Götzl: Ja, ich bin optimistisch, dass die südlichen Landesteile nachziehen werden. Hier sehe ich im Energiebereich noch einiges an genossenschaftlichem Potential, das bislang nicht ausgeschöpft ist. Vor allem, wenn man bedenkt, dass letztes Jahr rund zwei Drittel der neuen Energiegenossenschaften in Unter- und Mittelfranken gegründet wurden. Und etwa ein Fünftel in Oberbayern und Schwaben. BSZ: Warum war man im Norden früher dran? Wollte man im Süden die Landschaft schonen?

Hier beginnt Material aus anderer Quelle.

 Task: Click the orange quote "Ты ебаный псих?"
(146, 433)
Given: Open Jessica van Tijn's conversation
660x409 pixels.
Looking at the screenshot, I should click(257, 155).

Götzl: Das glaube ich nicht. Man muss dabei immer auch sehen, um welche Art von Genossenschaften es sich handelt. Neben energieerzeugenden Genossenschaften sind vermehrt auch Wärmeversorgungsgenossenschaften gegründet worden. Hier wurden Infrastrukturmaßnahmen genossenschaftlich organisiert, weil das Kommunen aufgrund zunehmend leerer Kassen in diesem Umfang nicht möglich war. Hinzu kommt: Energieerzeugung bietet hervorragende Geschäftsperspektiven, in den nördlichen Landesteilen hat man erkannt, dass sich damit sowohl die Einnahmen privater wie kommunaler Haushalte verbessern lassen. BSZ: Warum wählen denn so viele Bürger die Rechtsform der Genossenschaft, wenn sie selbst vor Ort in so genannte Dorfheizungen investieren wollen oder andere Projekte der Versorgung mit erneuerbarer Energie anstreben? Das könnte man doch auch mit einer GmbH machen.

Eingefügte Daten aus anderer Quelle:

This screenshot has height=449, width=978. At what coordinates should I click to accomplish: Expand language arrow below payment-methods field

Götzl: Mit einer Genossenschaft ist man flexibler. Da kann sich jeder ganz leicht beteiligen. Bei einer GmbH wird das schon schwieriger. Wenn man da irgendwann einmal wieder aussteigen will, muss man seinen Geschäftsanteil bewerten lassen, bevor man ihn verkaufen kann. Einen Genossenschaftsanteil kann man einfach zurückgeben. BSZ: Ist das der einzige Vorteil?
Götzl: Nein, eine Genossenschaft bietet auch im Sinne von Demokratie und Nachhaltigkeit jedem einzelnen Mitglied echte Mitbestimmungsmöglichkeiten. Das ist bei der GmbH nicht so. Dort kann ein Anteileigner über entsprechend viele Geschäftsanteile, die er hält, den Kurs der GmbH vorgeben. BSZ: Ist die Genossenschaft auch dann noch eine attraktive Rechtsform, wenn sich zum Beispiel große Energieversorger wie E.ON beteiligen wollen?
Götzl: Die großen wollen selbstverständlich für ihre in der Regel großvolumigeren Investitionen entsprechenden Schutz. Dies kann man durch eine Vorschaltgenossenschaft gewährleisten. In der Oberpfalz beispielsweise entsteht gerade so eine Konstruktion.
BSZ: Beeinträchtigen denn die geplanten Änderungen am Erneuerbare-Energien-Gesetz den Erfolg von Energiegenossenschaften?
Götzl: Nein. Die Anpassung der Fördersätze ist sicher richtig. Doch die Geschwindigkeit, in der die Bundesregierung vorgeht, verprellt Investoren. Diese wollen langfristige Anlagesicherheit. Sie haben ein Anrecht auf solide Kalkulationsgrundlagen - egal ob es Bürger sind, die investieren, oder Konzerne. Generell gilt es einmal darüber nachzudenken, ob man die Förderung nicht umdreht. Also nicht mehr über Entgelte die Energieabnahme subventioniert, die nur die Solarpanelhersteller in China unterstützt, sondern schon im Vorfeld Innovationen fördert. So könnte sich vielleicht manch eine Technik gerade bei der Energiespeicherung entwickeln, die effizienter ist und den Standort Deutschland stärkt. BSZ: Wie bewerten Sie denn die Problematik der Versorgungssicherheit in der Energiewende?
Götzl: Wir brauchen eine Grundlastfähige Energieversorgung, um den Industriestandort Deutschland bzw. Bayern halten zu können. Und hierzu muss der Energiepreis in einem Rahmen bleiben, dass wir weiterhin international wettbewerbsfähig sind. Was derzeit auf Bundesebene überlegt wird, um Investoren für Gaskraftwerke ins Boot zu holen, ist ein bemerkenswerter Vorgang. So sollen Gasproduzenten als Lieferanten, Pipeline-Eigner und Gaskraftwerksbetreiber agieren können. Damit wird ein Monopol geschaffen, das zu Monopolgewinnen für die jeweiligen Konzerne führen wird.